# Exercise requirements
Using the records provided below, locate and copy each line that contains the word "will".
START Data for the task
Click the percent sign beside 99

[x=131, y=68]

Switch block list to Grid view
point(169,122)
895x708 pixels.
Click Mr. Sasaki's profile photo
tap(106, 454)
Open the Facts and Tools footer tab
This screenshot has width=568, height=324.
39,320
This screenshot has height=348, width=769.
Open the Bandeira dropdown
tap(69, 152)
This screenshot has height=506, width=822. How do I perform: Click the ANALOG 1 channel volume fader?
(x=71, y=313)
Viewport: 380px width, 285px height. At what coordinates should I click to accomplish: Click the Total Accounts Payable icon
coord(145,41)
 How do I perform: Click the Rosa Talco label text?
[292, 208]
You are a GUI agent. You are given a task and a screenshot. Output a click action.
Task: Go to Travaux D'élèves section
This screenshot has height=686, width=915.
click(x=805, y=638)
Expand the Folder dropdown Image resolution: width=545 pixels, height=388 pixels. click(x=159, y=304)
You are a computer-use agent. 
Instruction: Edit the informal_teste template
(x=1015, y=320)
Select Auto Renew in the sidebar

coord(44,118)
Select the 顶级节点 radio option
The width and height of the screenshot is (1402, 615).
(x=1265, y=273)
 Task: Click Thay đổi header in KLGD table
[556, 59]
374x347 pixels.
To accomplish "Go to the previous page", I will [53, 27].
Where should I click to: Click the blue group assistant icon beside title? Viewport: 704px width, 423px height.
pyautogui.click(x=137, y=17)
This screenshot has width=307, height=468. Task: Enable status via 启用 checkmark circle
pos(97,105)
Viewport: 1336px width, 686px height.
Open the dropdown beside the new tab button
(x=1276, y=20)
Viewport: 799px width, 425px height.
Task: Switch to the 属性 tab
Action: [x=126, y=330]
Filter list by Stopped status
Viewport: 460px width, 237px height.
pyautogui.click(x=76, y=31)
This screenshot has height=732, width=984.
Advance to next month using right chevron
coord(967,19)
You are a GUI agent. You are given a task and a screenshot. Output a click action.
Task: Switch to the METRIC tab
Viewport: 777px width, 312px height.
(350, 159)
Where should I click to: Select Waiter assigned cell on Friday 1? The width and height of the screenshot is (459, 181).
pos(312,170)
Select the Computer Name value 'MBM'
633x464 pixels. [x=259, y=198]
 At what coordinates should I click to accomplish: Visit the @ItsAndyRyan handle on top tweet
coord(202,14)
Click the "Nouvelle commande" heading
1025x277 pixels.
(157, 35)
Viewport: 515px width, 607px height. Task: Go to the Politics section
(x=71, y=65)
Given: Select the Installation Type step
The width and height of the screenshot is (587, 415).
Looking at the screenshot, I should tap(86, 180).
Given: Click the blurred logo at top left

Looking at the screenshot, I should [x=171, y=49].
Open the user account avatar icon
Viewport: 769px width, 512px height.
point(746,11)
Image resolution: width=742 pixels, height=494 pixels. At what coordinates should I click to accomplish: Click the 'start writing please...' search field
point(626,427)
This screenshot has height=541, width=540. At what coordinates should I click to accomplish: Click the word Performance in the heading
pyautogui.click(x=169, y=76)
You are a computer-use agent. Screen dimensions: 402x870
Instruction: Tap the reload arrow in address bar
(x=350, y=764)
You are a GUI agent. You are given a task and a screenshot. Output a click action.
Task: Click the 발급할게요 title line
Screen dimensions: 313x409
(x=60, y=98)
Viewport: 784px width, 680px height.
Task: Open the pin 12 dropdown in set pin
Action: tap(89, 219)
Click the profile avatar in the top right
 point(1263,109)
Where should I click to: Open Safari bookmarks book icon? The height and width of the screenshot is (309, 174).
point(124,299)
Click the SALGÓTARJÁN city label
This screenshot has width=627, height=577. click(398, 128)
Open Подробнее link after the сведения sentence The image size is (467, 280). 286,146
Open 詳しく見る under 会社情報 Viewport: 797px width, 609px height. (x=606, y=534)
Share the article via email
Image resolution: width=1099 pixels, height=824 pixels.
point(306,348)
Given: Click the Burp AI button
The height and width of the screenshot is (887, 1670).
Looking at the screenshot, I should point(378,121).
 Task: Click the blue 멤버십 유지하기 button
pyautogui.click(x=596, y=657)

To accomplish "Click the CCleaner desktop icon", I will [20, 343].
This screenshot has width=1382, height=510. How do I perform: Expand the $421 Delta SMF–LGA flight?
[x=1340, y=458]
END Data for the task
# Answer below
To accomplish "Go to the previous page", I will [53, 27].
To accomplish "Click the CCleaner desktop icon", I will [20, 343].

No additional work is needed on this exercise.